--- SELECTED TEXT Enclosed Below ---

Start a conversation: A friend with weed is a friend indeed

First things first, you’ll need to get yourself educated. Your friend will be put off pretty quickly if you don’t know what you’re talking about, so get started by gathering a bit of information about the drug first. This can be done by some basic exploring on the NCPIC website, our factsheets are really easy to understand so this would be a great place to start. You can also either download or order our Concerned about someone's cannabis use? Fast facts on how to help booklet. Once you have a little knowledge under your belt, then you can clarify exactly what worries you about your friend’s cannabis use and why.

This step is also really handy because more-often-than-not, people who have developed a not so socially acceptable habit start on the back foot, always ready to defend and justify. Weed smokers are known for adamantly defending their drug of choice, and will come at you with comparisons to other drugs, history of medical use, or even that driving is safer because stoned drivers go slower. Be prepared for this, avoid the sticky subjects and have the facts in mind – just don’t get caught up in a useless debate!

--- End of Enclosed SELECTED TEXT ---
--- DATA RECORDS Enclosed Below ---

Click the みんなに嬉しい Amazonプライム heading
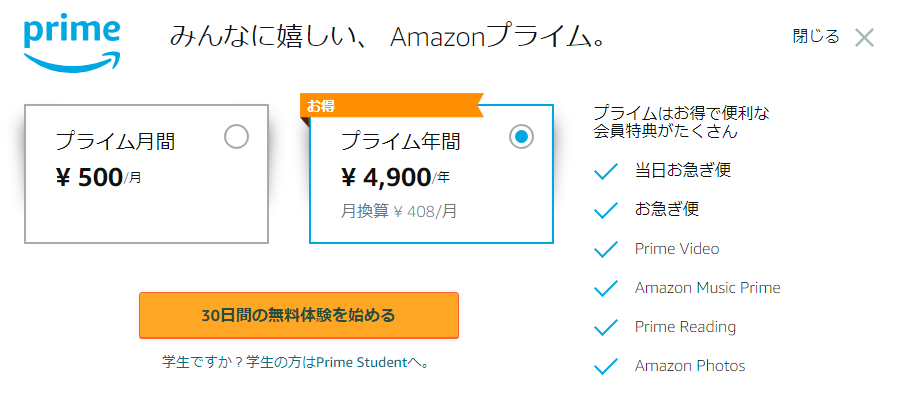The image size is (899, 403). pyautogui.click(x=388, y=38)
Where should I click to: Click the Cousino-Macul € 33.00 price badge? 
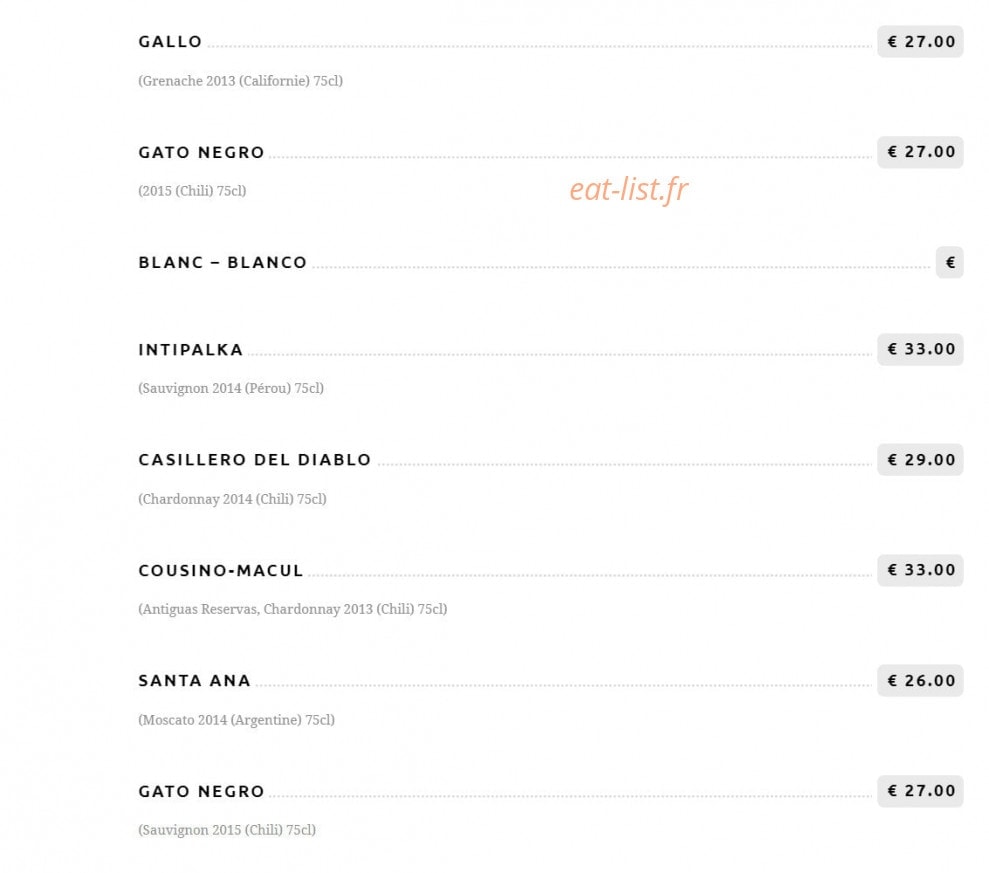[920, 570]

--- End of Enclosed DATA RECORDS ---
--- DATA RECORDS Enclosed Below ---

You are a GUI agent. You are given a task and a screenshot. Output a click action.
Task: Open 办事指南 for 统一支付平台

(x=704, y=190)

--- End of Enclosed DATA RECORDS ---

Copy out the text above about talking to a friend about their cannabis use, word for word and in full.

Start a conversation: A friend with weed is a friend indeed

First things first, you’ll need to get yourself educated. Your friend will be put off pretty quickly if you don’t know what you’re talking about, so get started by gathering a bit of information about the drug first. This can be done by some basic exploring on the NCPIC website, our factsheets are really easy to understand so this would be a great place to start. You can also either download or order our Concerned about someone's cannabis use? Fast facts on how to help booklet. Once you have a little knowledge under your belt, then you can clarify exactly what worries you about your friend’s cannabis use and why.

This step is also really handy because more-often-than-not, people who have developed a not so socially acceptable habit start on the back foot, always ready to defend and justify. Weed smokers are known for adamantly defending their drug of choice, and will come at you with comparisons to other drugs, history of medical use, or even that driving is safer because stoned drivers go slower. Be prepared for this, avoid the sticky subjects and have the facts in mind – just don’t get caught up in a useless debate!